В соцсети "ВКонтакте" найдена уязвимость, позволяющая читать чужие сообщения
Анонимный разработчик под ником Yoga2016 нашел способ читать чужую переписку пользователей «ВКонтакте». Об уязвимости соцсети он рассказал специалистам поддержки, однако ответа не получил, пишет "Ридус".
Разработчик использовал для проверки «ВКонтакте» сервис SimilarWeb, который собирает данные о трафике и позволяет увидеть 300 самых популярных материалов конкретного сайта. Yoga2016 удивился, когда вместо самых читаемых страниц получил ссылки на личные сообщения 300 случайных пользователей. Для чего сервис сохраняет эти ссылки, неизвестно.
Разработчику удалось выгрузить несколько историй переписок пользователей: чтобы посмотреть их, он добавил к адресу из SimilarWeb «.xml».

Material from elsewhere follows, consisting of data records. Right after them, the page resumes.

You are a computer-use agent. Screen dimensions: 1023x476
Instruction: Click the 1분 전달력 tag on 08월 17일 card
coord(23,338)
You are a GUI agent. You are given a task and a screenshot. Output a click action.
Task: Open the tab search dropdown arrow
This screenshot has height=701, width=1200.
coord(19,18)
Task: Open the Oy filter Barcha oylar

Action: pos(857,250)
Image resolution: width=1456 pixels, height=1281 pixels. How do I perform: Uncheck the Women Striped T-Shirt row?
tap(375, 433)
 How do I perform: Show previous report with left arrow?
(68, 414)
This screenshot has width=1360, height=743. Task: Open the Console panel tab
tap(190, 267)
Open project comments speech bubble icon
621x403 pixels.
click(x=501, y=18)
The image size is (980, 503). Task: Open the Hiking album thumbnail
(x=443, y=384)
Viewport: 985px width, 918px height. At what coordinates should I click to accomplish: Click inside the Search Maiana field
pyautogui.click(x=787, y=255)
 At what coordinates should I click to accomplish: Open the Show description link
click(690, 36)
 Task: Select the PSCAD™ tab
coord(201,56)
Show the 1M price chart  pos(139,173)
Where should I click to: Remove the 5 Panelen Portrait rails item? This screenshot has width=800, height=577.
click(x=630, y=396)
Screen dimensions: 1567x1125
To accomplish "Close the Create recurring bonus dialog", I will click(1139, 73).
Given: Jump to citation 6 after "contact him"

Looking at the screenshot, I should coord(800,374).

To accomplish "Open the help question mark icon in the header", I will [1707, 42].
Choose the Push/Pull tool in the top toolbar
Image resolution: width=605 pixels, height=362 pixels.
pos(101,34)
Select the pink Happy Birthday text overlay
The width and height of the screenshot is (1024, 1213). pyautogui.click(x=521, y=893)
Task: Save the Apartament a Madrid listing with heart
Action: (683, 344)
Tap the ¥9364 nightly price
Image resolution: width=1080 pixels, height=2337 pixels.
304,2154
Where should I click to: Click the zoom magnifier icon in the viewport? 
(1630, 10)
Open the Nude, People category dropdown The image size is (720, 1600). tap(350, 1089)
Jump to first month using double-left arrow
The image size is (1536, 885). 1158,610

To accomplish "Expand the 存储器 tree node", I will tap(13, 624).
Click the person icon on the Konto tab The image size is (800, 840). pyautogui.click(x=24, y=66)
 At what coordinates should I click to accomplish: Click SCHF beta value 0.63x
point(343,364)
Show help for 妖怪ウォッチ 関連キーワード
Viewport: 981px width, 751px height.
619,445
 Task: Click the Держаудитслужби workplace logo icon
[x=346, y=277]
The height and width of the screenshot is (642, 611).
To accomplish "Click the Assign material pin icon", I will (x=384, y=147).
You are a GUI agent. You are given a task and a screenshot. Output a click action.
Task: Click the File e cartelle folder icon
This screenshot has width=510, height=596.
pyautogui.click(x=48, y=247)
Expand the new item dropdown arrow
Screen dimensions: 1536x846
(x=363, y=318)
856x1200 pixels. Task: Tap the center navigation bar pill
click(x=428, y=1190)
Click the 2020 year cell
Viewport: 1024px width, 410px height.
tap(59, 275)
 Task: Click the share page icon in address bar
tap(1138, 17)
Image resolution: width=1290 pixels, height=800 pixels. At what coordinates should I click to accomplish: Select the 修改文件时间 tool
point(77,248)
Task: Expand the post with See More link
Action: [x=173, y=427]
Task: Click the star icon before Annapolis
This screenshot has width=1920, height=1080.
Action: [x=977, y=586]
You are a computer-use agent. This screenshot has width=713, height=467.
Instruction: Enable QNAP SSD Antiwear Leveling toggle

В соцсети «ВКонтакте» «Газете.Ru» заявили на этом, что речь не идет об уязвимости.
"Сторонние разработчики имеют доступ к открытому API нашей площадки. Доступ может быть запрошен, в том числе к личной переписке, например, для создания альтернативных клиентов для мессенджера «ВКонтакте». При этом пользователь самостоятельно в явном виде разрешает доступ к своим сообщениям при использовании подобных приложений. Мы предполагаем, что некоторые разработчики могли злоупотребить этими правами и по какой-то причине передать данные в SimilarWeb", — пояснили в администрации соцсети.
Там отметили, что таким образом было получено только 400 токенов, то есть известно 400 пользователей, которые осознанно передали небезопасному приложению доступ к своим личным данным.